First and foremost I have to give this forum kudos, it has helped me in many way and I have been reading constantly since entering the industry. I joined edward jones over a year and a half ago and did okay my first year. I was not given any assets in a goodnight, and a little over a year from my can sell date have right around 9 million in auc. I have read on this forum some great opinions about jones, and I have read how some advisors feel otherwise. IMO jones has done nothing wrong to me, has been very passive in there supervisory of me. They brought me on, trained me, and i feel much loyalty to them for that. With that said I have another place looking at me, and offering me an opportunity as a RIA. they will give me a base salary, much better than jones, pay for office space, and a higher payout (60 percent ). My main reason for liking the RIA opportunity is that it will make it much easier to manage clients account with an asset based fee that isn’t limited to certain fund, and much more open to other investment vehicles inside the asset based fee account. I cannot do this to its extent at jones I also will be set up with a co a that will profit share on the asset fee (not coming from my portion). The cap firm is fairly large, I met them and the partners are great looking forward to referring business. What would you guys do in my scenario?
Someone if they don’t mind please give their opinion. I don’t have anyone to talk to in the industry.

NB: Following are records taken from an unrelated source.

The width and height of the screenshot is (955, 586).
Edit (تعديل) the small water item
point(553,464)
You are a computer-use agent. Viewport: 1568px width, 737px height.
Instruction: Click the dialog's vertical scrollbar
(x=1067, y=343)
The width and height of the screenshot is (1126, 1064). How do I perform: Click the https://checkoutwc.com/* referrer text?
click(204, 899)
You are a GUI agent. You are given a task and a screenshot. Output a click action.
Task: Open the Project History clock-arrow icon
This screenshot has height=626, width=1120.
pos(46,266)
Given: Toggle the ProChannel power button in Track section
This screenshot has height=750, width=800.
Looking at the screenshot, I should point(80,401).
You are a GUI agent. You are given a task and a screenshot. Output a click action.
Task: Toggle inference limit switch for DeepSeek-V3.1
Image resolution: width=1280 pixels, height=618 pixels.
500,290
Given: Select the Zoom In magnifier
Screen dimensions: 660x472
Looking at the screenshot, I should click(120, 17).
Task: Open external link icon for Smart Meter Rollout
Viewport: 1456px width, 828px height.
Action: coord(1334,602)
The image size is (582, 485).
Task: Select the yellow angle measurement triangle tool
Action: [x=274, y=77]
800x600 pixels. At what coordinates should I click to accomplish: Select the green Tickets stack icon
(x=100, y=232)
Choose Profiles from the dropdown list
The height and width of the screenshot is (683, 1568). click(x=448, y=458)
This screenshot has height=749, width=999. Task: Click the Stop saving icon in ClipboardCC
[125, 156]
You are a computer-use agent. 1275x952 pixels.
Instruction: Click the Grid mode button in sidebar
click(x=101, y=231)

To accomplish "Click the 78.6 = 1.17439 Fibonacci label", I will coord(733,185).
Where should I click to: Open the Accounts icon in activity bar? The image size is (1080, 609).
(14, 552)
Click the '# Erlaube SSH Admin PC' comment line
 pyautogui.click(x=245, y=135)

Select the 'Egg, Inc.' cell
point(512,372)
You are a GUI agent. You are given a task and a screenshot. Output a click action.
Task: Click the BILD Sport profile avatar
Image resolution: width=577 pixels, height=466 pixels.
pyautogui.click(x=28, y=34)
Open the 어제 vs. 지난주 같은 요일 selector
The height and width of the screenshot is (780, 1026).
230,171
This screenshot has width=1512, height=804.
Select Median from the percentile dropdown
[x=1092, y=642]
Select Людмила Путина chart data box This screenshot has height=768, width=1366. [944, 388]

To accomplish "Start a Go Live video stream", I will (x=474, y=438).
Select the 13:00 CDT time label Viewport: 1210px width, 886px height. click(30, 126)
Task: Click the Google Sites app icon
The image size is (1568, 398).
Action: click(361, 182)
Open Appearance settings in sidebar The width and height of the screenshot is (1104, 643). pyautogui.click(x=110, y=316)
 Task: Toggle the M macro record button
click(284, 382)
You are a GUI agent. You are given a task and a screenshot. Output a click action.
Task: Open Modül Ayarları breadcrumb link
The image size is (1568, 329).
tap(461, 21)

I’m a Wholesaler, not an Advisor. But, I’d probably go with the RIA for a) higher payout and b) higher base. Plus, the whole industry is going fee-based with the DOL Fiduciary Rule out. I don’t think that EJ is as well-positioned for it. I’d tell them you agree to 60% the first 12 months and if you do X in new business, you get it bumped to 70-80%. These guys are probable looking for someone that can connect with a younger clientele (assuming you are younger) and an exit strategy which means younger team members that they can transition more assets to in the years ahead. At 55-60 you just want to work the best clients and work a little less. Check the firm out on BrokerCheck to make sure their compliance record is clean and they really have the assets under management they say that do on brokercheck.finra.org. A lot of due diligence “fact checking” is in order. Also, get the Base Salary and payout terms IN WRITING in the form of an “Offer Letter.” You’re going to probably dump all your licenses but, the 65 or 66. But, not the big deal it once was IMO. I’ll probably be doing the same myself. Wholesaling has changed a lot over the years. Work for the Recurring Income now and you’ll have great years ahead of you.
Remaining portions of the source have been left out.